Désireux de concrétiser sa passion en une entreprise commerciale, M. Adobor a créé en 2010 la société Aceritas Ghana Ltd, qui possède et gère l'élevage de chèvres Green Acres dans la région de la Volta au Ghana.
Disposant à ses débuts de 50 chèvres Boer d'origine sud-africaine et de 20 chèvres sahéliennes acquises au Mali, cet élevage applique des méthodes modernes pour obtenir des animaux destinés à l'alimentation et à la reproduction. Il compte maintenant 100 chèvres après deux saisons de reproduction. M. Adobor espère faire passer leur nombre à 200 et vendre la viande au niveau local.
« Il s'agit là d'une immense amélioration par rapport aux petits élevages traditionnels qui sont inefficaces et peu rentables à long terme », a-t-il dit.
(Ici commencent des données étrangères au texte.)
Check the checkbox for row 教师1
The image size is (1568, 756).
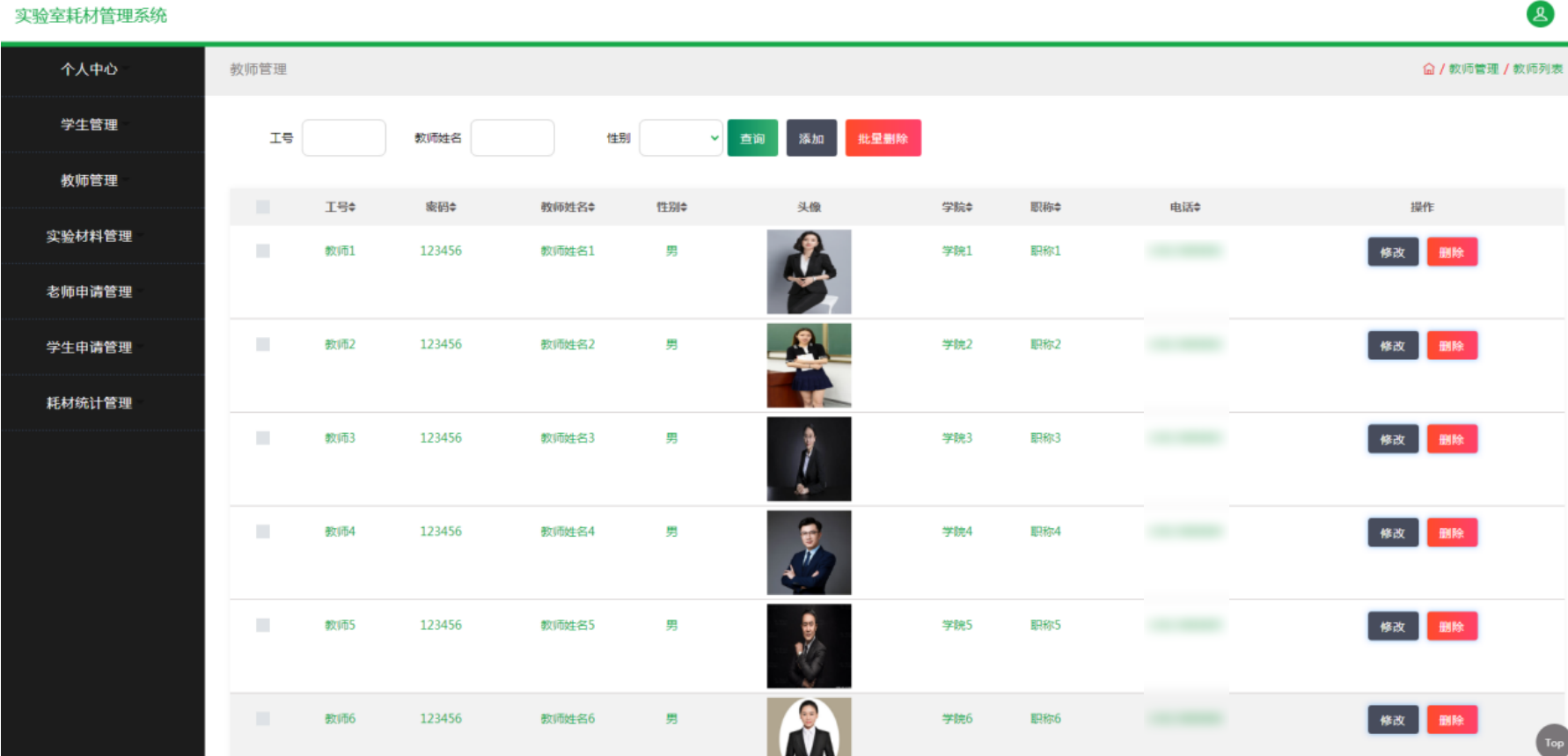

Outre l'élevage des chèvres, il souhaite créer un centre où il pourra faire connaîetre aux autres ce qu'il a appris. « Lorsqu'elle sera dotée d'un petit laboratoire et d'un centre d'information, a-t-il ajouté, l'entreprise servira de lieu d'échange de connaissances avec les paysans locaux pour les aider à améliorer leurs techniques de reproduction et de culture. »
La société Aceritas a établi des rapports avec une université locale en vue d'encourager les travaux de recherche relatifs à la reproduction des chèvres. « J'espère que ce projet constituera le fondement d'un secteur moderne et je compte inciter d'autres personnes à former une association d'éleveurs de chèvres afin de jeter les bases de ce secteur. »
Comme la demande de viande de chèvre est très grande au Ghana, la société Aceritas se concentre en premier sur la vente directe des animaux tant à des intermédiaires qu'à des particuliers. Elle compte aussi vendre des animaux reproducteurs à des éleveurs.
Parmi les futurs projets de cette société figure l'élevage de chèvres pour la vente de lait. En outre, M. Adobor envisage de procéder à des croisements de ses deux races de chèvre et de cultiver des légumes au moyen de méthodes biologiques pour les vendre sur le marché local.
En 2010, M. Adobor, qui enseigne le management stratégique à l'université Quinnipiac dans le Connecticut, a été l'un des 14 lauréats du concours African Marketplace Diaspora organisé par l'Agence des États-Unis pour le développement international et par la société Western Union. Il a reçu 100.000 dollars en vue du développement de son entreprise.
« Ce prix a été bien utile. Il a permis de couvrir les frais d'importation des chèvres d'Afrique du Sud et les frais de construction de bâtiments destinés à abriter les chèvres », s'est félicité l'homme d'affaires.